Rather than cast, I vote to change kvm_mmu_page.external_spt to a tdx_page_t.
There's already a comment above the field calling out that its used by TDX, I
don't see any reason to add a layer of indirection there.  That helps eliminate
a helper or two.

	tdx_page_t external_spt;

>  }
>  
>  static int tdx_sept_remove_private_spte(struct kvm *kvm, gfn_t gfn,
>  					enum pg_level level, kvm_pfn_t pfn)
>  {
> -	struct page *page = pfn_to_page(pfn);
> +	tdx_paddr_t paddr = tdx_page_to_paddr(pfn_to_page(pfn));
>  	int ret;

Rather than do pfn_to_page() => tdx_page_to_paddr(), we can go straight to
tdx_phys_to_page() and avoid another helper or two.

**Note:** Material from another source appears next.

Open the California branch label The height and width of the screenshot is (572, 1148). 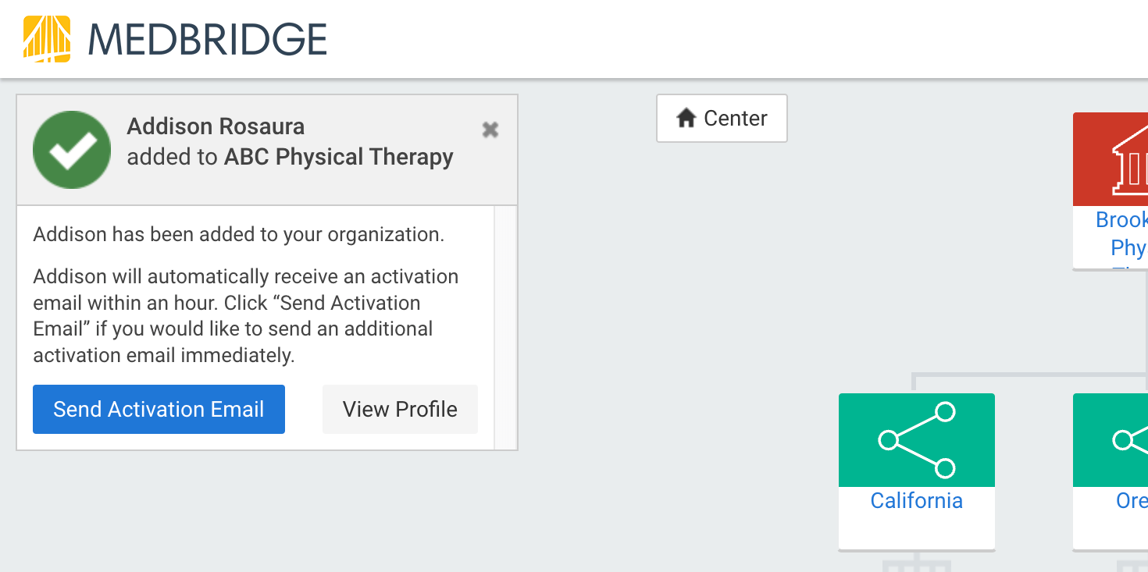pyautogui.click(x=916, y=500)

And with the rework, it's gets even a bit more cleaner, because the KVM API takes
in a mirror_spte instead of a raw pfn.  Then KVM can have:

static tdx_page_t tdx_mirror_spte_to_page(u64 mirror_spte)
{
	return tdx_phys_to_page(spte_to_pfn(mirror_spte) << PAGE_SHIFT);
}

and this code becomes

static int tdx_sept_set_private_spte(struct kvm *kvm, gfn_t gfn,
				     enum pg_level level, u64 mirror_spte)
{
	tdx_page_t page = tdx_mirror_spte_to_page(mirror_spte);

	...

Compile tested only on top of the rework, and I didn't check sparse yet.

---
 arch/x86/include/asm/kvm_host.h |  4 +-
 arch/x86/include/asm/tdx.h      | 65 +++++++++++++++++++++------
 arch/x86/kvm/mmu/mmu_internal.h |  2 +-
 arch/x86/kvm/vmx/tdx.c          | 80 +++++++++++++++++----------------
 arch/x86/virt/vmx/tdx/tdx.c     | 36 +++++++--------
 5 files changed, 114 insertions(+), 73 deletions(-)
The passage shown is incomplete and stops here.